Not so! This time the grip upon him has been one of iron, and he has

slid and wriggled in vain. Far down the road a little cloud of dust has

risen, and draws nearer and grows larger, and the pattering of many hoofs

grows louder, and in and out between the scattered groups of drawn-up

men, there pushes on its way a brilliant cavalcade of gay-dressed lords

and knights. And front and rear, and either flank, there ride the yeomen

of the Barons, and in the midst King John.

He rides to where the barges lie in readiness, and the great Barons step

forth from their ranks to meet him. He greets them with a smile and

laugh, and pleasant honeyed words, as though it were some feast in his

honour to which he had been invited. But as he rises to dismount, he

casts one hurried glance from his own French mercenaries drawn up in the

rear to the grim ranks of the Barons' men that hem him in.

Is it too late? One fierce blow at the unsuspecting horseman at his

side, one cry to his French troops, one desperate charge upon the unready

lines before him, and these rebellious Barons might rue the day they

dared to thwart his plans! A bolder hand might have turned the game even

at that point. Had it been a Richard there! the cup of liberty might

have been dashed from England's lips, and the taste of freedom held back

for a hundred years.

But the heart of King John sinks before the stern faces of the English

fighting men, and the arm of King John drops back on to his rein, and he

dismounts and takes his seat in the foremost barge.
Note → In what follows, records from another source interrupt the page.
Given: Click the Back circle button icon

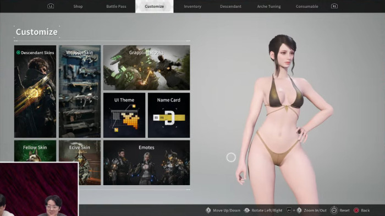Looking at the screenshot, I should pos(356,210).
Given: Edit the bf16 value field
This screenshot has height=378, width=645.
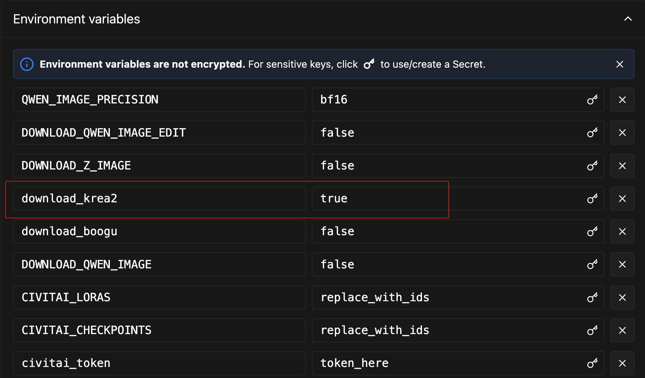Looking at the screenshot, I should tap(449, 100).
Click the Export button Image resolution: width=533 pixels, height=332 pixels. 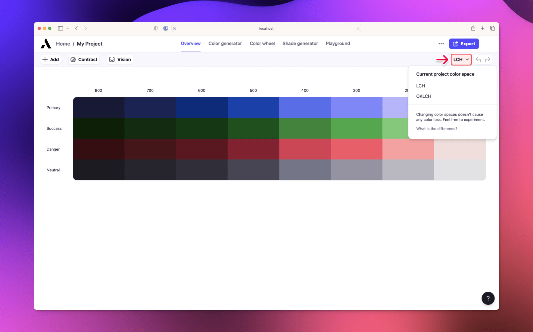pyautogui.click(x=464, y=44)
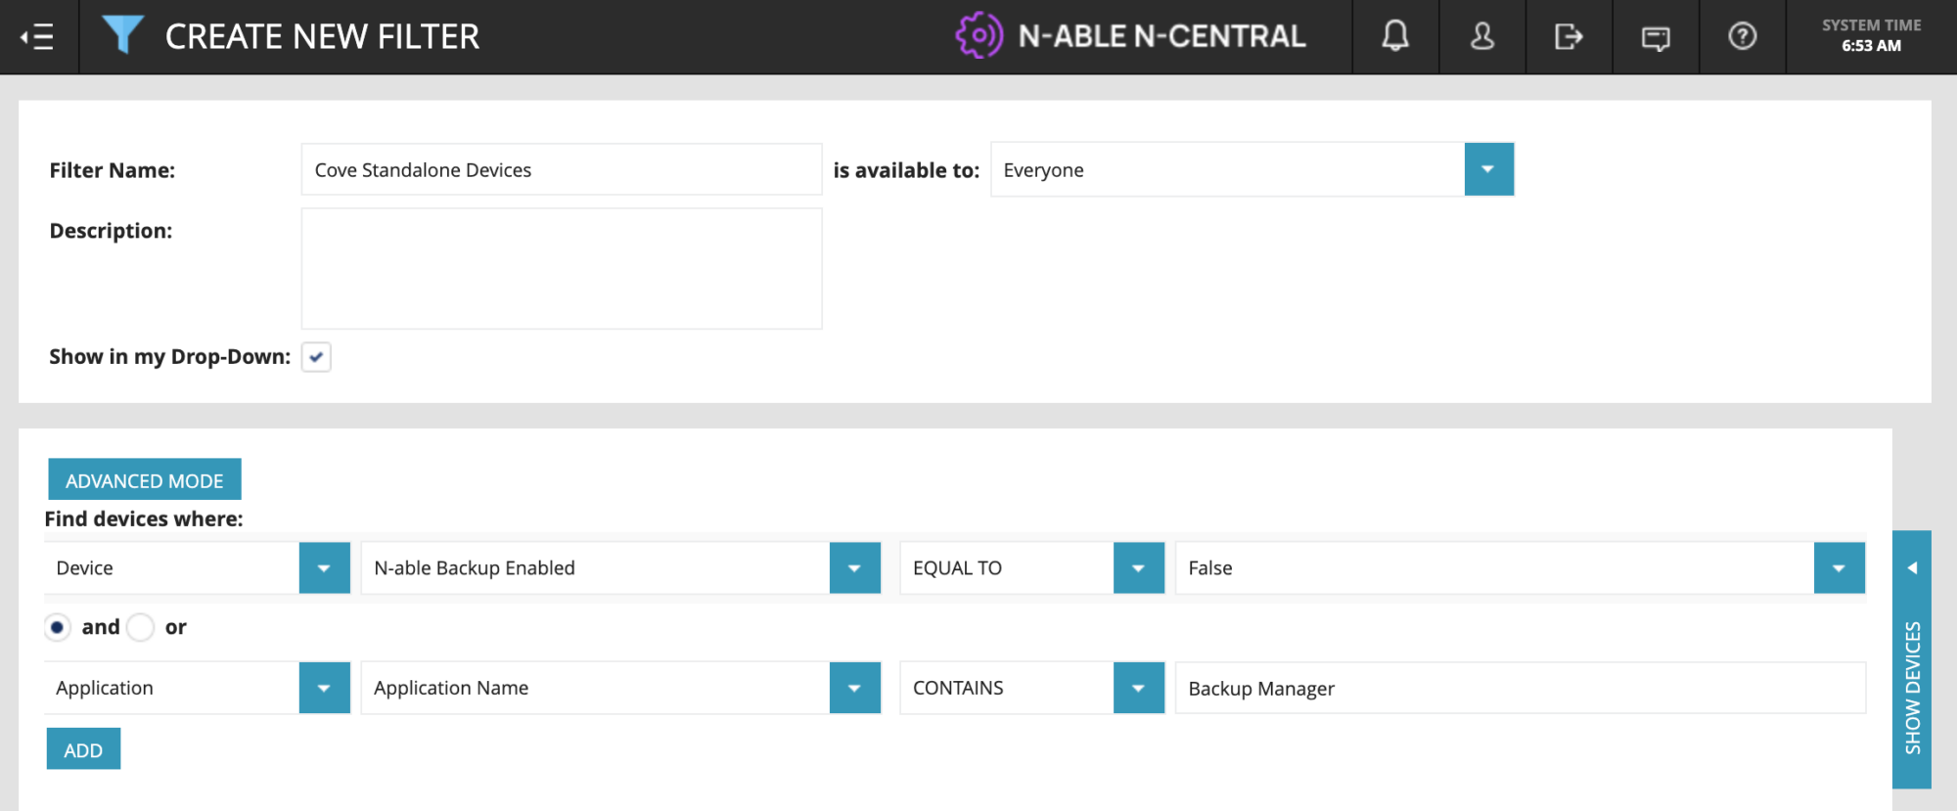
Task: Open the notifications bell
Action: 1394,36
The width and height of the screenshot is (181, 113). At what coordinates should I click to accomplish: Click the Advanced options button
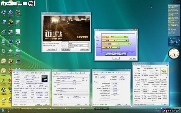click(84, 49)
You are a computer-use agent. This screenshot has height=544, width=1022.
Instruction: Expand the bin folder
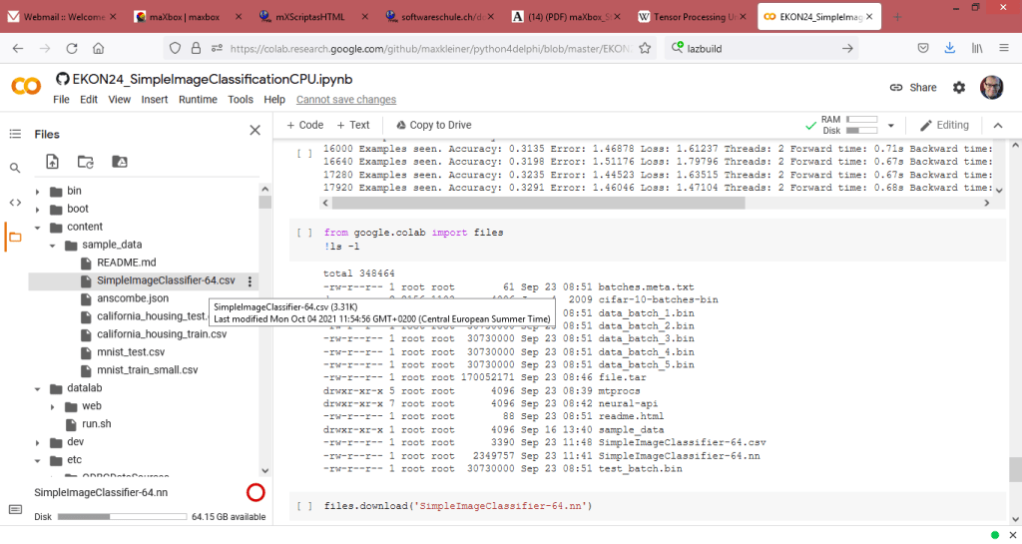click(38, 192)
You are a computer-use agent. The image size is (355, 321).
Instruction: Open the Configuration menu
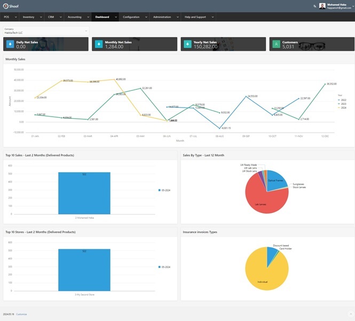coord(135,17)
And the Barons

follow in, with each mailed hand upon the sword-hilt, and the word is

given to let go.

Slowly the heavy, bright-decked barges leave the shore of Runningmede.
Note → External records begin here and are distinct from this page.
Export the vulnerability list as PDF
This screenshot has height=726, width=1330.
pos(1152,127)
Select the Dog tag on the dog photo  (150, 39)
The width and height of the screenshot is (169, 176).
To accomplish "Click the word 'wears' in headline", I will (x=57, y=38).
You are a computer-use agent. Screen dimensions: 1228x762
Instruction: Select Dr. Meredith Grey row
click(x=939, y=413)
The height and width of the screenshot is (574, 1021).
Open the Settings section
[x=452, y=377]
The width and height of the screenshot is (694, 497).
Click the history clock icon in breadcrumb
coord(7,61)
Slowly against the swift current they work their ponderous way, till,

with a low grumble, they grate against the bank of the little island that

from this day will bear the name of Magna Charta Island. And King John

has stepped upon the shore, and we wait in breathless silence till a

great shout cleaves the air, and the great cornerstone in England's

temple of liberty has, now we know, been firmly laid.